PC makers are beginning to offer far more aggressive prices, in addition to delivering extras to customers, all in an attempt to weather slowing worldwide PC unit shipment growth.
So far, 2006 hasnt become like 2001—the period in recent history where a tanking economy caused PC shipments to decrease year over year—but the wave of PC buying that began along with economic recovery in 2003 is subsiding, leaving PC makers with fewer prospects.
IDC and Gartner, for example, each predict that 2006 PC unit shipments will rise by less than 11 percent in 2006 versus a gain of about 16 percent in 2005.
The five-point reduction represents millions of units, generally leaving PC makers with less upside opportunity.
The manufacturers, aided to some extent by price cuts from component suppliers, are reacting by cutting bid pricing for large corporate accounts in order to continue their sales momentum and protect their market share.
At the same time, the manufacturers are offering add-ons ranging from beefed-up service to management software as well as working to improve their hardware reliably all in an effort to find the secret sauce that will help them gain an edge with customers.

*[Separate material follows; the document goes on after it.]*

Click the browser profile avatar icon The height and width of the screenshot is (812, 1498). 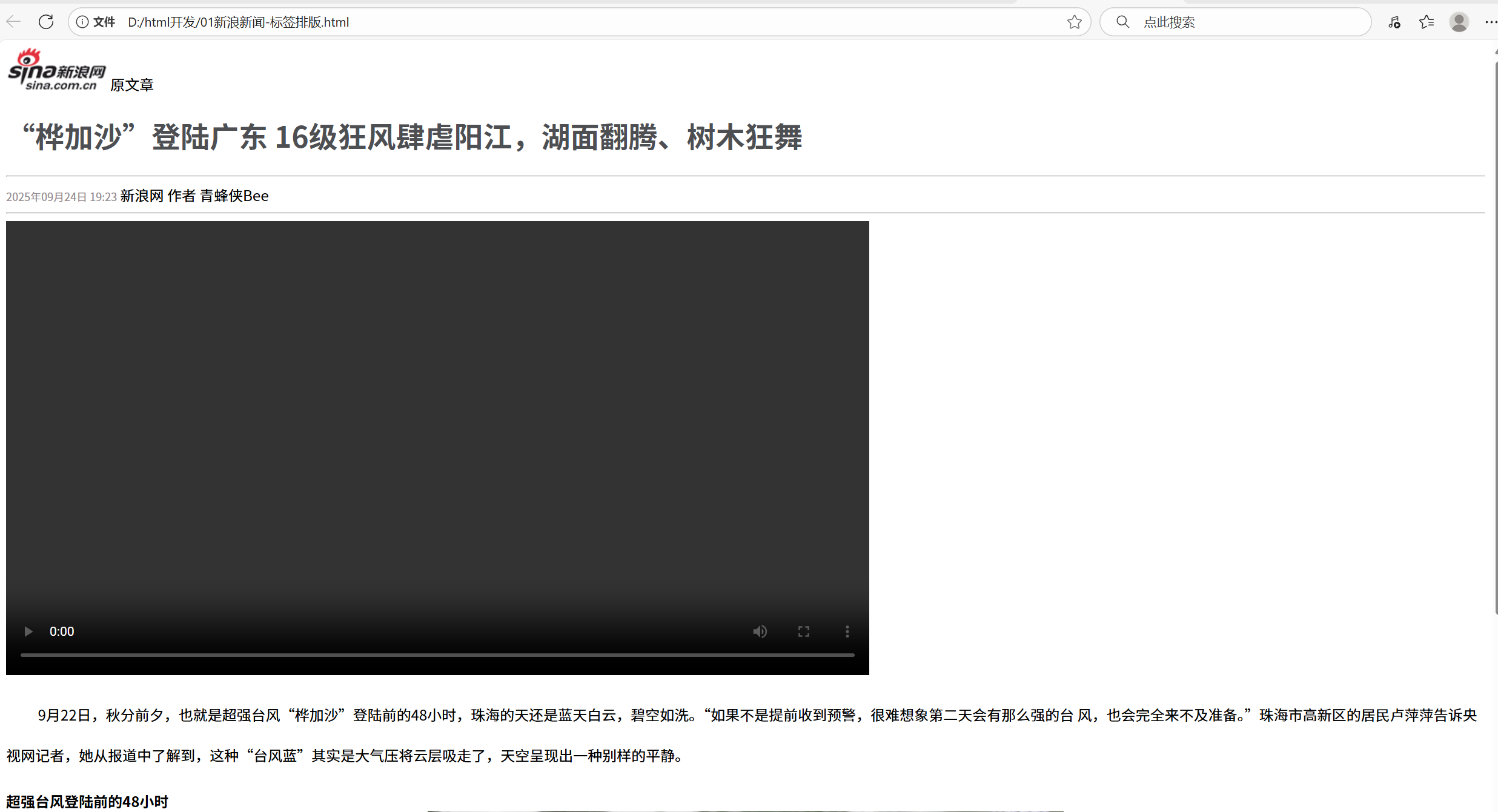(x=1459, y=22)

More than one IT manager interviewed by eWEEK indicated seeing discounts in the range of 40 percent.
"There are a lot of [PC makers] out there who are vying for a very finite number of buyers," said Leslie Fiering, an analyst with Gartner, based in Stamford, Conn.

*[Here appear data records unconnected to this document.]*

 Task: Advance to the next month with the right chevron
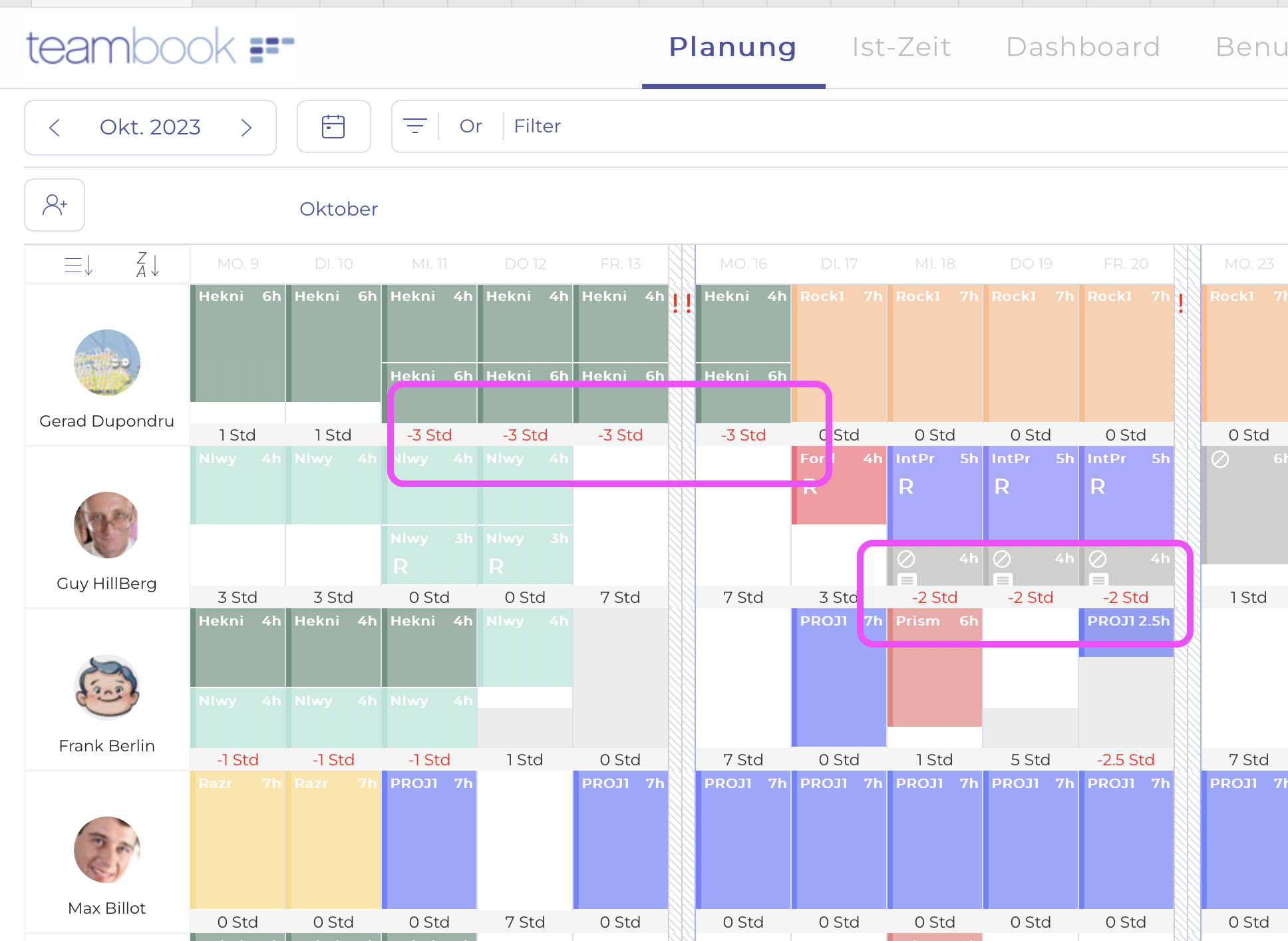click(246, 127)
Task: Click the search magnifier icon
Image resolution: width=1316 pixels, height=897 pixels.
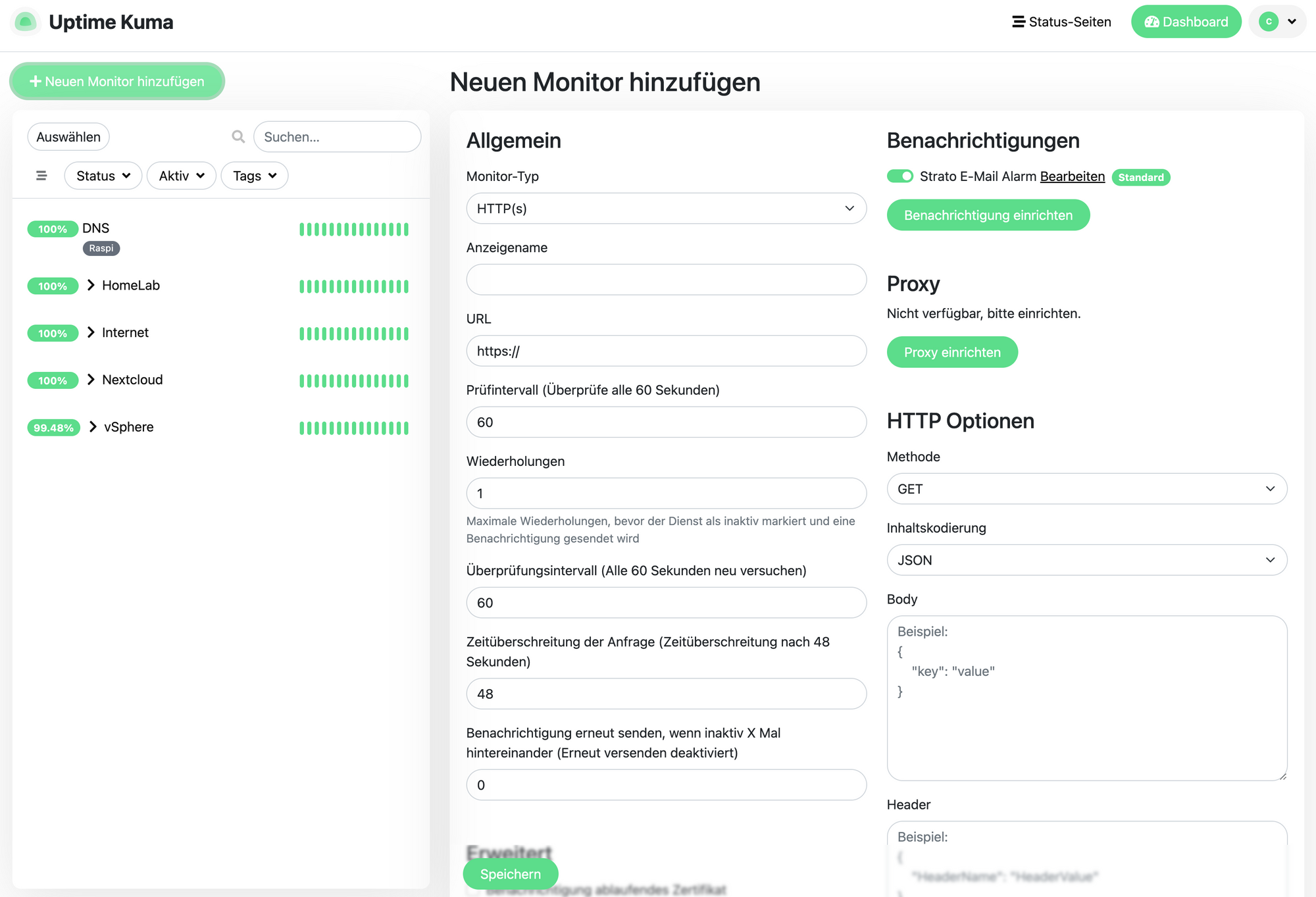Action: [238, 136]
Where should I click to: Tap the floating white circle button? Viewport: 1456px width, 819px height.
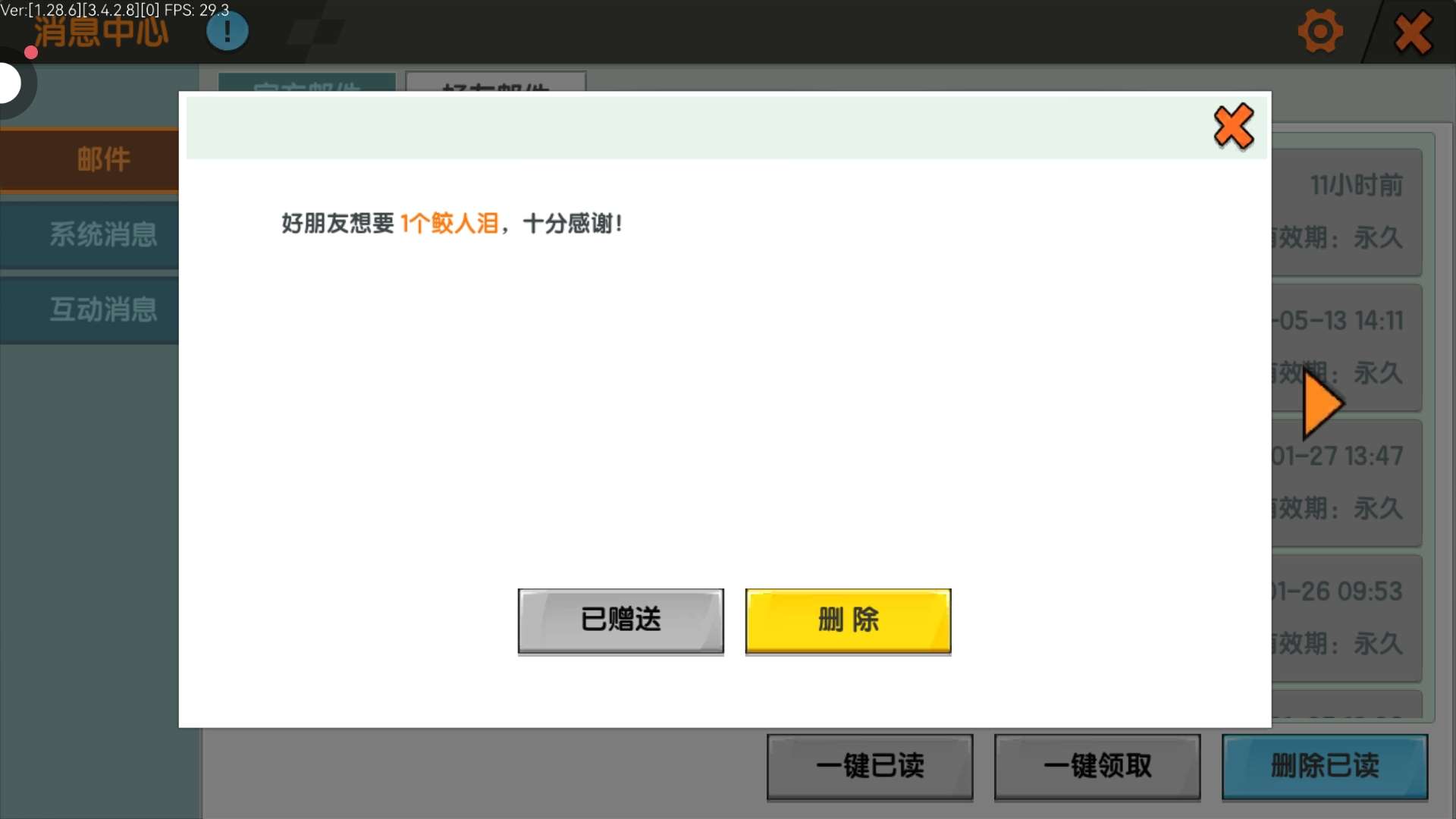(9, 83)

"I just see a market thats…been pretty slow. Youve got a lot of players that want to keep the factory lines going. So theyre duking it out," Fiering said.
"It creates a dilemma [for them]. Do you go for profits or do you go for share? In a market thats slowing down, you have to choose one or the other. You have to use pricing protectively. Yes you use it to grow. But if you cut it too much, it goes back to your [corporate stock] share price."
PC makers appear to be going for share at the moment, by offering larger discounts for big pricing.
Indeed, "We have seen prices in large account bids continue to decline, recently, and havent seen anything come out to stop it," Fiering said.
Pricing "is very aggressive out there and everybody [at each PC maker] is hoping that [Intels] VPro [business platform], Core Duo [processors] and all these other things—like [Microsoft Windows] Vista—will start to pull it up again."
Data from IDCs Tracker service shows that, average list PC prices have fallen by as much as 20 percent—a mark achieved by corporate notebooks—between the first quarter of 2003 and the first quarter of 2006.
During the first quarter of 2003, commercial desktops averaged $891, while notebooks came in at $1,407. By the first quarter of 2006, the average price for a corporate desktop fell to $809 and a notebook cost $1,118, the IDC Tracker data shows.
But one IT director, who asked not to be named given the sensitivity of the negotiations, said that after recently working a deal with Lenovo Group and IBM, he was able to obtain much lower pricing than in 2005.
"Were seeing some smoking deals on everything—laptops and desktops. Its almost toaster pricing at this point," he said, indicating discounts in the 20 to 40 percent range.
Another IT manager reported receiving a bid price of around $2,000, a discount of about 40 percent, on high-end notebooks.